Herzeleid (Chronique)
L'Europe, l'Europe, ils n'ont que ça à la bouche. Quitte, soi-disant,
à se prendre une casquette électorale au nom de la cause. Oui
mais, l'idée d'une terre ou d'une patrie commune du Grand Nord au Détroit
de Gibraltar, ils sont quelques centaines de millions à s'en tripoter
les... fouilles. Un exemple parmi d'autres : combien serez-vous à passer
illico presto à la colonne d'à côté lorsqu'on vous
aura énoncé que les Berlinois de Rammstein chantent dans leur
langue maternelle sur fond de techno-dance métal à la limite du
spartiate ? 20% ? 40% ? Ne se prononcent pas ? Suivant le vieil adage "bien
de chez nous", les absents auront tort. Car, et c'est toute la force des
six d'outre-Rhin, toutes les "gamelles" (celui du débit germanique
en premier lieu) que l'on imaginait au préalable se transforment en avantages.
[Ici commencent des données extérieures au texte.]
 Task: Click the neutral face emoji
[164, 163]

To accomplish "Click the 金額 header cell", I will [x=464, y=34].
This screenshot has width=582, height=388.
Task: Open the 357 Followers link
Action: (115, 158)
La faute (?) à une construction des tempos, à un "positionnement"
des riffs, à une imbrication des gutturales incantations, toujours judicieuses.
Rammstein sait ce que le mot "mis en scène" veut dire, ça
ne fait pas un doute. On aurait tort cependant de s'en tenir à la simple
notion de "travail bien fait" si souvent louée chez nos voisins.
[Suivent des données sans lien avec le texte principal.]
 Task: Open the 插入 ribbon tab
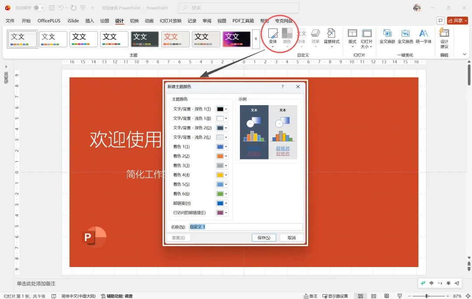[90, 21]
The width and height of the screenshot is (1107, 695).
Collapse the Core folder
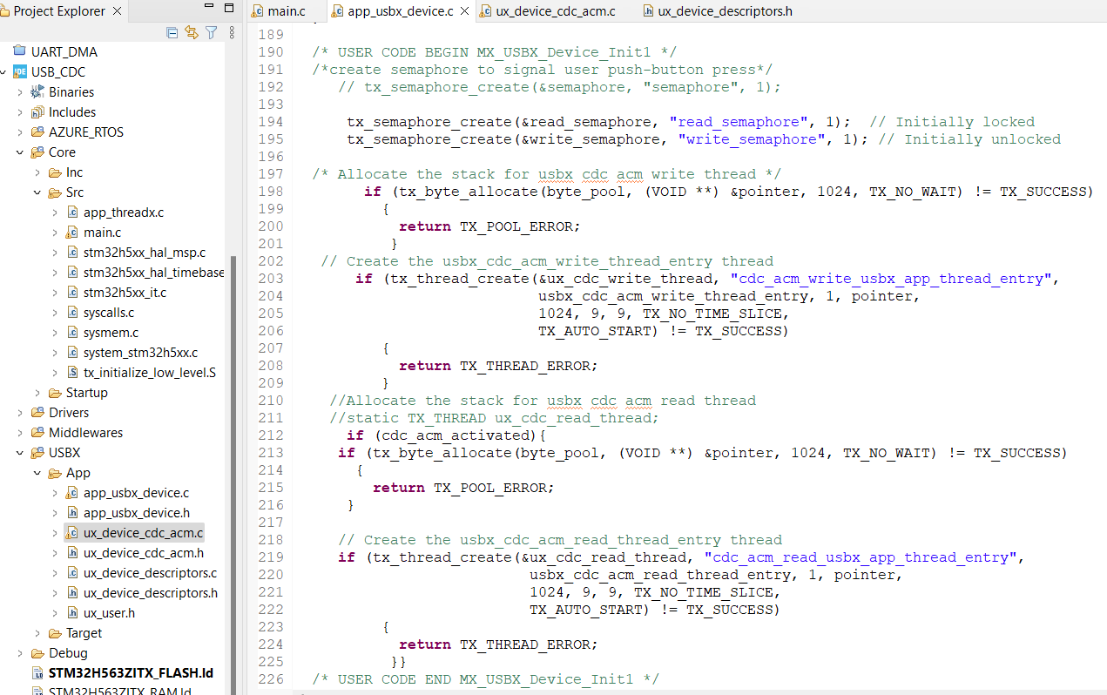[x=19, y=152]
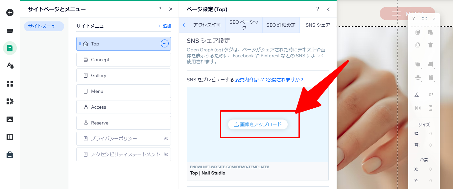Open the Media image icon in sidebar
The image size is (453, 189).
[10, 119]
C'est plus... d'intégration réussie dont il est question ici,
n'en déplaise d'ailleurs aux quelques nationalistes nauséabonds
qui penseront avoir trouvé là une nouvelle bande-son idéale
à leurs vomitives réunions congressistes.
Non, l'équivoque n'est pas de mise et Rammstein n'est pas le nouveau
Laibach (dont il serait bon, soit dit en passant, que l'on enterre définitivement
le dossier). D'un strict point de vue musical, Rammstein a avant tout pour lui
de savoir manier avec un bonheur identique sens mélodique et violence
instrumentale. C'est cet amalgame (cette fusion ?) qui veut nous faire croire
que le mariage (d'intérêt ?) avec David Lynch pour la B.O. de "Lost
Highway" n'était que le détonateur d'un embrasement qui,
demain, se jouera de toutes les frontières, physiques ou psychologiques.